Detectives will be alert to the reality that a fractured underworld, combined with an insatiable demand for cocaine in the UK, could give an experienced criminal operator with a web of contacts across the globe an opening.

Two Manchester men were jailed along with Warren in 1997. He got 12 years back then - having masterminded a £125million drugs shipment from the Netherlands into the UK. Then, while he was serving time in the Nieuw Vosseveld maximum security jail in the Netherlands, Warren was attacked by Turkish prisoner Cemal Guclu, a convicted killer.

Warren kicked his attacker in the head - killing him in self-defence - and got a further four years’ jail. The gangster was released in the summer of 2007 and sent back to Liverpool.

But, by 2009 he had been jailed for another 13 years over a plot to smuggle £1m of cannabis into Jersey. Then, following that conviction, he got another ten years - after failing to pay a £198million confiscation order, one of the largest ever made in Europe. He has spent almost all of the last 25 years in jail.

According to one of Warren's former drug-trafficking partners, Manchester-born Stephen Mee, he is a skilled 'diplomat' and a master of forging contacts and spotting opportunities.

Speaking as part of a newly released BBC podcast on Warren's life, called 'Gangster', Mr Mee said of Warren: "He never walked about with his chest out or anything like that, he was just normal, you wouldn't notice him. He just melted into the background.

"I think it was a deliberate thing, you keep as low a profile as you can if you're doing something like this [drug trafficking]. You have to be a bit of a diplomat as a drug-dealer, you can't be shouting it out everywhere because otherwise people will just come and take it off you."

However, Warren's notoriety would also be his biggest enemy. He will remain a man firmly on the radar of the country's most sophisticated police units, and he will be the subject of stringent conditions under the terms of a Serious Crime Prevention Order (SCPO)

Warren is on a list, published by the National Crime Agency in 2021, of organised criminals who have been issued with SCPOs. For five years, Warren's ability to use cars, property and phones, travel abroad, borrow money, make transfers, hold trusts or shares and use foreign or virtual currency will be monitored and restricted.

He will also be forced to declare any assets worth more than £1,000, meaning he would find it extremely difficult to access the alleged £198m the authorities believe he has hidden away.

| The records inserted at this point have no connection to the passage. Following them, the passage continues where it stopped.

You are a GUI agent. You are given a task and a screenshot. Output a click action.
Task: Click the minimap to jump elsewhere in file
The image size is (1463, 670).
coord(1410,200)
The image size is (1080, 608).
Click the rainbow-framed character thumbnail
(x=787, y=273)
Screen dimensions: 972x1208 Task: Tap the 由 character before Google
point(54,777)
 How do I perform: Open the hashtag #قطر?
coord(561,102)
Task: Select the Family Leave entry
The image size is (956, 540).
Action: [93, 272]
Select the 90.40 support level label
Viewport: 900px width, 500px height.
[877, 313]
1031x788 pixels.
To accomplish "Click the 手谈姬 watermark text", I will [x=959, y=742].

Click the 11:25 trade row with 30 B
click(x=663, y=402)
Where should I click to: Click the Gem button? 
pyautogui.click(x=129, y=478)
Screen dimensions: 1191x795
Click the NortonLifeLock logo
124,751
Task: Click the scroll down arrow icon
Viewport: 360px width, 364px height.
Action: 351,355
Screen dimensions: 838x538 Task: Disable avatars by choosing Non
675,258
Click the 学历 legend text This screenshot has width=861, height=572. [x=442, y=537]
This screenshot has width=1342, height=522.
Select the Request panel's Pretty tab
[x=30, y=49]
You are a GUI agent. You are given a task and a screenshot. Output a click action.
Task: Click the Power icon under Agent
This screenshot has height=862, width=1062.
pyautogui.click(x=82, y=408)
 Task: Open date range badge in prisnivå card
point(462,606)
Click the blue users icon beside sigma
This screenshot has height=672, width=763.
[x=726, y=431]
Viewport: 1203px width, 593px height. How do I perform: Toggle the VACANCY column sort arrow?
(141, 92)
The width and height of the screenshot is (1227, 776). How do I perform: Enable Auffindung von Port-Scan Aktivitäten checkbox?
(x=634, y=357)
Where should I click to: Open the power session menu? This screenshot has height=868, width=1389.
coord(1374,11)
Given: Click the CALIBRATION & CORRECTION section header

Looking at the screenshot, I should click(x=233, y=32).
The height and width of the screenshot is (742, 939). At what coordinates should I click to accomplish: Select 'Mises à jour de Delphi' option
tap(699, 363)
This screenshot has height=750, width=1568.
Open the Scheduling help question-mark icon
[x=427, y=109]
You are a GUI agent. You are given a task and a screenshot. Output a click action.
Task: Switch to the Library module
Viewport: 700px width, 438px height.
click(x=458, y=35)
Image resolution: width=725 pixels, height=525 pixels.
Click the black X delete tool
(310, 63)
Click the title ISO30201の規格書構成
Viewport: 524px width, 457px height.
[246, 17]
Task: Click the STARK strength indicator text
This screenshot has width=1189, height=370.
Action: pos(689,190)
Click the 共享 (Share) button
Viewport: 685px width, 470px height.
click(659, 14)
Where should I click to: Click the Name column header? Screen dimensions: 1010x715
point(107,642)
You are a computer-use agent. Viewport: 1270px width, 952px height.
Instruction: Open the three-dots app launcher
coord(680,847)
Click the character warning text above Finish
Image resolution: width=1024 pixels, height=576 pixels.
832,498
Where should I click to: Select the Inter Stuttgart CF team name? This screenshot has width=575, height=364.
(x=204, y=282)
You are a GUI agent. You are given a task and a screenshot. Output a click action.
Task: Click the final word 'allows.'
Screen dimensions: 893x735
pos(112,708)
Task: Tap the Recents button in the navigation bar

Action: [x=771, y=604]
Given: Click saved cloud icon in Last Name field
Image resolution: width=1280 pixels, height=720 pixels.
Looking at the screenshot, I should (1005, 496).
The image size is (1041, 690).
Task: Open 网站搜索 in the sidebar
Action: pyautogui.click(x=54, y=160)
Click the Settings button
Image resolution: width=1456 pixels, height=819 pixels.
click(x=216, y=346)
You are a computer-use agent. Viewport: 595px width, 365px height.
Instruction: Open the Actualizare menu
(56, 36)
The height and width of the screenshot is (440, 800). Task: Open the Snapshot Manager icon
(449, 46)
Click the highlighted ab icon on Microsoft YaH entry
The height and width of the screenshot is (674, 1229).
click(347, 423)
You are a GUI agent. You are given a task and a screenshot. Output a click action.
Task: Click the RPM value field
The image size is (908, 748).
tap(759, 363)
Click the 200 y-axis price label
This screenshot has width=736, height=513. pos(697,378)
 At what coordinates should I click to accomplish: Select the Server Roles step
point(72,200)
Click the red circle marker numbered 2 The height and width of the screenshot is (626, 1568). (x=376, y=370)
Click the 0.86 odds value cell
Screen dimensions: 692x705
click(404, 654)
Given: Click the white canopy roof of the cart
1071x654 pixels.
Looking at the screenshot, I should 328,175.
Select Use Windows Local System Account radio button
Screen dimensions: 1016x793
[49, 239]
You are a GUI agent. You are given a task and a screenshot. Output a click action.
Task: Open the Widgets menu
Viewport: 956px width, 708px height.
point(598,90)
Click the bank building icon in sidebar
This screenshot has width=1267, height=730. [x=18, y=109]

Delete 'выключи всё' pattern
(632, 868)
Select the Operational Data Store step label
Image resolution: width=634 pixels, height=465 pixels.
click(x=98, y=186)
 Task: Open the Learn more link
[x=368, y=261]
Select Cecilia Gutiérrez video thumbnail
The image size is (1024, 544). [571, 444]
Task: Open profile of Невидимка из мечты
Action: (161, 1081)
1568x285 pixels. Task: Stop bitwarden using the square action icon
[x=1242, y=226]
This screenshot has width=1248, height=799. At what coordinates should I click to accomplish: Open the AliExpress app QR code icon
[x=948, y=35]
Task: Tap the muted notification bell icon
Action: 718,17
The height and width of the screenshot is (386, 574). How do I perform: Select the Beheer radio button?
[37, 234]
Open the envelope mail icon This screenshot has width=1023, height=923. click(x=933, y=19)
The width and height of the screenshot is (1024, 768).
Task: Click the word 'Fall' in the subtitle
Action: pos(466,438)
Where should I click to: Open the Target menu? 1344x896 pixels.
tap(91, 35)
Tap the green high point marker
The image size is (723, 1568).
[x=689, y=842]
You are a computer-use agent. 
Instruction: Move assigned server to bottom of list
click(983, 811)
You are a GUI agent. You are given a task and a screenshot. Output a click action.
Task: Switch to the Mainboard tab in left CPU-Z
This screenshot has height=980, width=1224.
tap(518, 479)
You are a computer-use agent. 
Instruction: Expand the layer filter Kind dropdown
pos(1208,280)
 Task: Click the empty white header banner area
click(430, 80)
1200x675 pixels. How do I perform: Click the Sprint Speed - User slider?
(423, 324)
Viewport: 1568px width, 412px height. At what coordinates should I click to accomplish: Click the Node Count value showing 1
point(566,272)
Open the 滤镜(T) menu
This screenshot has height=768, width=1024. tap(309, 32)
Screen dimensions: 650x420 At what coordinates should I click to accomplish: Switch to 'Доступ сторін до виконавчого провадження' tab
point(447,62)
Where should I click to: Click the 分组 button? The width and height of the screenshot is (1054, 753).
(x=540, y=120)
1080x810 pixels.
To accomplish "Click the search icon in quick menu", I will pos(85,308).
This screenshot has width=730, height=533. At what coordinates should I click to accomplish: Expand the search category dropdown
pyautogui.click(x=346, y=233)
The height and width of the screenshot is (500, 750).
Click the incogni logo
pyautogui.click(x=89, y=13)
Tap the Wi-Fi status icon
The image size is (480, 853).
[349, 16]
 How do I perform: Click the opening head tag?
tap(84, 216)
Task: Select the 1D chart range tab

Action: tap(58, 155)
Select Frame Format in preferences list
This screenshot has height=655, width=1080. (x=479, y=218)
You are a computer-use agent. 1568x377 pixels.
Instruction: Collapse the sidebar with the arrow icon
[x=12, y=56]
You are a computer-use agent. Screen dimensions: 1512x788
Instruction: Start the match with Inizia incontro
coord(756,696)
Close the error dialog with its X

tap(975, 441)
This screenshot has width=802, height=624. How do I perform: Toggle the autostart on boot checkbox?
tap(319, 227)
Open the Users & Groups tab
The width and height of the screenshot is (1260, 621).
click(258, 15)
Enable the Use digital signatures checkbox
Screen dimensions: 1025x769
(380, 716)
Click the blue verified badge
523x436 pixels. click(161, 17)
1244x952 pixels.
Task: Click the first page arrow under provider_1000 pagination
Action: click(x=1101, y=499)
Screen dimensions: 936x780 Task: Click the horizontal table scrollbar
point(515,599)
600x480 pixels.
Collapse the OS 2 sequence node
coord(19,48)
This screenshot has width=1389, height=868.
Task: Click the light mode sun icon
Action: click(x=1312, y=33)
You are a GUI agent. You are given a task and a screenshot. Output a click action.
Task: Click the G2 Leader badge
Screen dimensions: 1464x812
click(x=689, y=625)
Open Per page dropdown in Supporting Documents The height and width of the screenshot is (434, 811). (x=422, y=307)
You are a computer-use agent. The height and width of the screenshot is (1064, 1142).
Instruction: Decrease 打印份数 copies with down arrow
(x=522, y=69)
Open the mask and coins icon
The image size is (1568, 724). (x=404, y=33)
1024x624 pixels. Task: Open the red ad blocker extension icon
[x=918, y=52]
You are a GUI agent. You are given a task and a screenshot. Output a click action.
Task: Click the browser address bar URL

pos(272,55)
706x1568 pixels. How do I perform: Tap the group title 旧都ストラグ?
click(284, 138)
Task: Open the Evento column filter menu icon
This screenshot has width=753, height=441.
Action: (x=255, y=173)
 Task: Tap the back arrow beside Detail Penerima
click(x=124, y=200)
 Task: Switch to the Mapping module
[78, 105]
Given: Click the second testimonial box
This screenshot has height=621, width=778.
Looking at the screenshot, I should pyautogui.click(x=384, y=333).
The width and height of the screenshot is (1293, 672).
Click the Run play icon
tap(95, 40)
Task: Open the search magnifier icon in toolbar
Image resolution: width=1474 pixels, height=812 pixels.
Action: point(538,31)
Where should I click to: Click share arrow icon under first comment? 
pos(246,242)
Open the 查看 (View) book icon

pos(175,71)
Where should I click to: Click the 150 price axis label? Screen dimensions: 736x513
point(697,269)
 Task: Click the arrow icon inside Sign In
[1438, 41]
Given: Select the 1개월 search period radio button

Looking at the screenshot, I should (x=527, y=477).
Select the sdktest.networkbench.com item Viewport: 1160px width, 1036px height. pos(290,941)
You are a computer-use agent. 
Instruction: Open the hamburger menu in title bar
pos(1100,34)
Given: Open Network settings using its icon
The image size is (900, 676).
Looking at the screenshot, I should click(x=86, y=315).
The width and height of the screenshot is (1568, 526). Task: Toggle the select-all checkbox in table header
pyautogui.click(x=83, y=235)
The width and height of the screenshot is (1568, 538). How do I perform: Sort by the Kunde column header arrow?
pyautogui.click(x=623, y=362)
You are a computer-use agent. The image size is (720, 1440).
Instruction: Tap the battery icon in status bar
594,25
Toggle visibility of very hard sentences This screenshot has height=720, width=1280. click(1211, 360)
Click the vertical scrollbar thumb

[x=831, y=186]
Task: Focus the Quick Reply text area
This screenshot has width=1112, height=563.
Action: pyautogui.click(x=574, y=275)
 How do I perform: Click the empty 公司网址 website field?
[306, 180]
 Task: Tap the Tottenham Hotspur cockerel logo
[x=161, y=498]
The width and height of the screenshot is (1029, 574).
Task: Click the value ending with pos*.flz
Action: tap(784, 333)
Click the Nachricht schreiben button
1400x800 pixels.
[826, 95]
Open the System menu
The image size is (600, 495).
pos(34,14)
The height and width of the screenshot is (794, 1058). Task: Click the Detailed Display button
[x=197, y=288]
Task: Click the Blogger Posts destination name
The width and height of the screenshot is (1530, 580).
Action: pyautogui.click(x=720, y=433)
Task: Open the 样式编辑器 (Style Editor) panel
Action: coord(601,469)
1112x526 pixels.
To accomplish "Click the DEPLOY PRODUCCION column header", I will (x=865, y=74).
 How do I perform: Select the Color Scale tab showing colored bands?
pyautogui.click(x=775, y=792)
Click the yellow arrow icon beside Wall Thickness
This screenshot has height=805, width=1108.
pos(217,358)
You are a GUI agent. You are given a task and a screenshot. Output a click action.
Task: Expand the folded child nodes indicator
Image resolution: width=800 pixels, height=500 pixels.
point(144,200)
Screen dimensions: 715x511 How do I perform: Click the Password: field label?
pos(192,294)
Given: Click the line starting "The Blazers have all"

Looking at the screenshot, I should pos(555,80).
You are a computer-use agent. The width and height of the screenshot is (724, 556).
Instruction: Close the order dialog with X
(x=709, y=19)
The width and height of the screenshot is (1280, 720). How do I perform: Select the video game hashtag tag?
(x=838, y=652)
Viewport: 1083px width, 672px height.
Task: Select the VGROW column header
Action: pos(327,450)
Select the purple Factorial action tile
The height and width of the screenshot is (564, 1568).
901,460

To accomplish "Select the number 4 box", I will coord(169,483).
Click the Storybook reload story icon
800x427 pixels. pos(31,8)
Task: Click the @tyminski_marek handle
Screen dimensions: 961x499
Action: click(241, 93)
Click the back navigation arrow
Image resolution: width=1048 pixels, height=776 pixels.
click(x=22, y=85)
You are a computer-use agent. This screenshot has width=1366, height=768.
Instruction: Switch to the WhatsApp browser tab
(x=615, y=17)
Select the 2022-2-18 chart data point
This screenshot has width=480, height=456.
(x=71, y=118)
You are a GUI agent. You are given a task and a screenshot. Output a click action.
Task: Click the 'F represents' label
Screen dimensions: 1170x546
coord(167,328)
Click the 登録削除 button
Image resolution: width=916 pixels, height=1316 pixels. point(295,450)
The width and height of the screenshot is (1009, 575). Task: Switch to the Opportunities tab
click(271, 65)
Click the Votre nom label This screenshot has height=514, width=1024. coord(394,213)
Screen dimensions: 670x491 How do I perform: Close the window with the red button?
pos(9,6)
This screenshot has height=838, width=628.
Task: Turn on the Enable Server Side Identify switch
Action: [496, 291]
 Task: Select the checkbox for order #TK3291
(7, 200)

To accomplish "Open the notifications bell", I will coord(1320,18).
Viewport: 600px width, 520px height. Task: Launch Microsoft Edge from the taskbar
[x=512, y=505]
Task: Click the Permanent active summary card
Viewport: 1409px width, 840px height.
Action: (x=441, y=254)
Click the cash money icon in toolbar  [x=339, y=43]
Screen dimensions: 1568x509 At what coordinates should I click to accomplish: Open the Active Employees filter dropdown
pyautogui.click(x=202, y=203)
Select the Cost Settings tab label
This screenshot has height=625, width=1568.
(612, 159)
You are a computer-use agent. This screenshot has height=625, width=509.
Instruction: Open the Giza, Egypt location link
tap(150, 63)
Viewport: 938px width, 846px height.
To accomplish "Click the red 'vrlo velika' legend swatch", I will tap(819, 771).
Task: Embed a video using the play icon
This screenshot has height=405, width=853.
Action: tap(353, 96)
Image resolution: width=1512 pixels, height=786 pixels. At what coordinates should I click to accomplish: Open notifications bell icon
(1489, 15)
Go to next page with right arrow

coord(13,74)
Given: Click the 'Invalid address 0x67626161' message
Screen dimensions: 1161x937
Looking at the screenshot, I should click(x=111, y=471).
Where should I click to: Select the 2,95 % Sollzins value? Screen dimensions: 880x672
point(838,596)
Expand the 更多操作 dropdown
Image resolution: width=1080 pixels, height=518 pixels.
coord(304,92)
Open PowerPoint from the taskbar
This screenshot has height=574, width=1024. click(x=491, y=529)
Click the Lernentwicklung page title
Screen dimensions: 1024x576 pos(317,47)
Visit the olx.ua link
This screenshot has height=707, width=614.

Any breach of those strict conditions could see Warren returned to prison. In addition, any new drugs trafficking offences would likely attract an especially severe prison sentence, due to his litany of previous convictions.

Prison officer, Stephanie Smithwhite, who was jailed for two years after she had a sexual relationship with Curtis Warren behind bars (PA)

Stephen Mee told the 'Gangster' podcast he hopes his old partner in crime will choose a new path. He said: "If you sit in prison and rot away, and you come out and technology is flying everywhere, you're just going to be like a caveman.

"And you'll have no choice other than to go back to your old ways and go back to prison. I hope he creates a life other than crime because if he gets caught again it's not just a prison sentence, it's a death sentence."

Warren hit the headlines more recently, in 2020, when prison officer Stephanie Smithwhite was jailed for two years at Durham Crown Court after she had a sexual relationship with Warren behind bars.

Smithwhite, who a court heard cut a hole in her uniform trousers for sex with Warren, admitted two counts of misconduct in public office. She was said to be 'infatuated' with him, having a tattoo of his name next to a rose.